▶ Dane do zadania:
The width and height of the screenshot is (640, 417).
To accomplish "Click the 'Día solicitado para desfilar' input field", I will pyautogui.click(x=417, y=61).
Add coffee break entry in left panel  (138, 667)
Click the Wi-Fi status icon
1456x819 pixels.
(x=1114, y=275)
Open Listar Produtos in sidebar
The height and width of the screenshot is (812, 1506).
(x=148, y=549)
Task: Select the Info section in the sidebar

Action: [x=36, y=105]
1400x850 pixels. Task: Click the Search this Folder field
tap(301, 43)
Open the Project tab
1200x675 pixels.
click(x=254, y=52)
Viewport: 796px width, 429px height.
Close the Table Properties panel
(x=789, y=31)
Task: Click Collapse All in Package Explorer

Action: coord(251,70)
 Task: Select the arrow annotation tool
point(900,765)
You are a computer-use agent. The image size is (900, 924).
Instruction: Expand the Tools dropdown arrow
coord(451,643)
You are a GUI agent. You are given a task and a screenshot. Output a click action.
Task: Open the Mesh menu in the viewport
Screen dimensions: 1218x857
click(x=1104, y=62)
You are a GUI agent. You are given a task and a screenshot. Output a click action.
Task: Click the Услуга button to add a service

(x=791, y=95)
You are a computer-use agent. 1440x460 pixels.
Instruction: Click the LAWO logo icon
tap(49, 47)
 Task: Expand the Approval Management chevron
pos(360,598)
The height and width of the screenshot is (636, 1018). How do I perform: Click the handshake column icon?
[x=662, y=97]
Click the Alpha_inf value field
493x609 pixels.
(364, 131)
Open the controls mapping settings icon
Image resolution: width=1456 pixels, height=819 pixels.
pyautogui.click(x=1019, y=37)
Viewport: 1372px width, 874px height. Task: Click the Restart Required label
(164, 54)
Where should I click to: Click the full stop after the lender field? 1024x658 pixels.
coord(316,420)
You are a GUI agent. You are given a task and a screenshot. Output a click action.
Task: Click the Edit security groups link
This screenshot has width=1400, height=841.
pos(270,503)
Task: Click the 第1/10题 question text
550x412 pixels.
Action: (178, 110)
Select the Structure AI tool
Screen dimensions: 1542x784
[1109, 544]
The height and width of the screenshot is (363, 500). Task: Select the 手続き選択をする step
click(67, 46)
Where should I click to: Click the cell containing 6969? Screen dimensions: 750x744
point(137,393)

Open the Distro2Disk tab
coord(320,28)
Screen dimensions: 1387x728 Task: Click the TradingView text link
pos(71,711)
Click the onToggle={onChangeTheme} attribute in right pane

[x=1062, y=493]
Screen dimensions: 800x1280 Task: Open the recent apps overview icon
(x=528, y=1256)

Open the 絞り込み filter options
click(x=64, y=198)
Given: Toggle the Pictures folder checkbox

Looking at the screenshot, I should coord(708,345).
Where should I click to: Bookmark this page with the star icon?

▶ Krótkie zadanie:
Przedstaw cały powyższy listing jako tabelę Markdown z kolumnami „Nr” i „Wiersz”, numerując wiersze kolejno od 1 i pomijając puste.

▶ Wynik ćwiczenia:
| Nr | Wiersz |
|---|---|
| 1 | The width and height of the screenshot is (640, 417). |
| 2 | To accomplish "Click the 'Día solicitado para desfilar' input field", I will pyautogui.click(x=417, y=61). |
| 3 | Add coffee break entry in left panel  (138, 667) |
| 4 | Click the Wi-Fi status icon |
| 5 | 1456x819 pixels. |
| 6 | (x=1114, y=275) |
| 7 | Open Listar Produtos in sidebar |
| 8 | The height and width of the screenshot is (812, 1506). |
| 9 | (x=148, y=549) |
| 10 | Task: Select the Info section in the sidebar |
| 11 | Action: [x=36, y=105] |
| 12 | 1400x850 pixels. Task: Click the Search this Folder field |
| 13 | tap(301, 43) |
| 14 | Open the Project tab |
| 15 | 1200x675 pixels. |
| 16 | click(x=254, y=52) |
| 17 | Viewport: 796px width, 429px height. |
| 18 | Close the Table Properties panel |
| 19 | (x=789, y=31) |
| 20 | Task: Click Collapse All in Package Explorer |
| 21 | Action: coord(251,70) |
| 22 |  Task: Select the arrow annotation tool |
| 23 | point(900,765) |
| 24 | You are a computer-use agent. The image size is (900, 924). |
| 25 | Instruction: Expand the Tools dropdown arrow |
| 26 | coord(451,643) |
| 27 | You are a GUI agent. You are given a task and a screenshot. Output a click action. |
| 28 | Task: Open the Mesh menu in the viewport |
| 29 | Screen dimensions: 1218x857 |
| 30 | click(x=1104, y=62) |
| 31 | You are a GUI agent. You are given a task and a screenshot. Output a click action. |
| 32 | Task: Click the Услуга button to add a service |
| 33 | (x=791, y=95) |
| 34 | You are a computer-use agent. 1440x460 pixels. |
| 35 | Instruction: Click the LAWO logo icon |
| 36 | tap(49, 47) |
| 37 |  Task: Expand the Approval Management chevron |
| 38 | pos(360,598) |
| 39 | The height and width of the screenshot is (636, 1018). How do I perform: Click the handshake column icon? |
| 40 | [x=662, y=97] |
| 41 | Click the Alpha_inf value field |
| 42 | 493x609 pixels. |
| 43 | (364, 131) |
| 44 | Open the controls mapping settings icon |
| 45 | Image resolution: width=1456 pixels, height=819 pixels. |
| 46 | pyautogui.click(x=1019, y=37) |
| 47 | Viewport: 1372px width, 874px height. Task: Click the Restart Required label |
| 48 | (164, 54) |
| 49 | Where should I click to: Click the full stop after the lender field? 1024x658 pixels. |
| 50 | coord(316,420) |
| 51 | You are a GUI agent. You are given a task and a screenshot. Output a click action. |
| 52 | Task: Click the Edit security groups link |
| 53 | This screenshot has width=1400, height=841. |
| 54 | pos(270,503) |
| 55 | Task: Click the 第1/10题 question text |
| 56 | 550x412 pixels. |
| 57 | Action: (178, 110) |
| 58 | Select the Structure AI tool |
| 59 | Screen dimensions: 1542x784 |
| 60 | [1109, 544] |
| 61 | The height and width of the screenshot is (363, 500). Task: Select the 手続き選択をする step |
| 62 | click(67, 46) |
| 63 | Where should I click to: Click the cell containing 6969? Screen dimensions: 750x744 |
| 64 | point(137,393) |
| 65 | Open the Distro2Disk tab |
| 66 | coord(320,28) |
| 67 | Screen dimensions: 1387x728 Task: Click the TradingView text link |
| 68 | pos(71,711) |
| 69 | Click the onToggle={onChangeTheme} attribute in right pane |
| 70 | [x=1062, y=493] |
| 71 | Screen dimensions: 800x1280 Task: Open the recent apps overview icon |
| 72 | (x=528, y=1256) |
| 73 | Open the 絞り込み filter options |
| 74 | click(x=64, y=198) |
| 75 | Given: Toggle the Pictures folder checkbox |
| 76 | Looking at the screenshot, I should coord(708,345). |
| 77 | Where should I click to: Bookmark this page with the star icon? |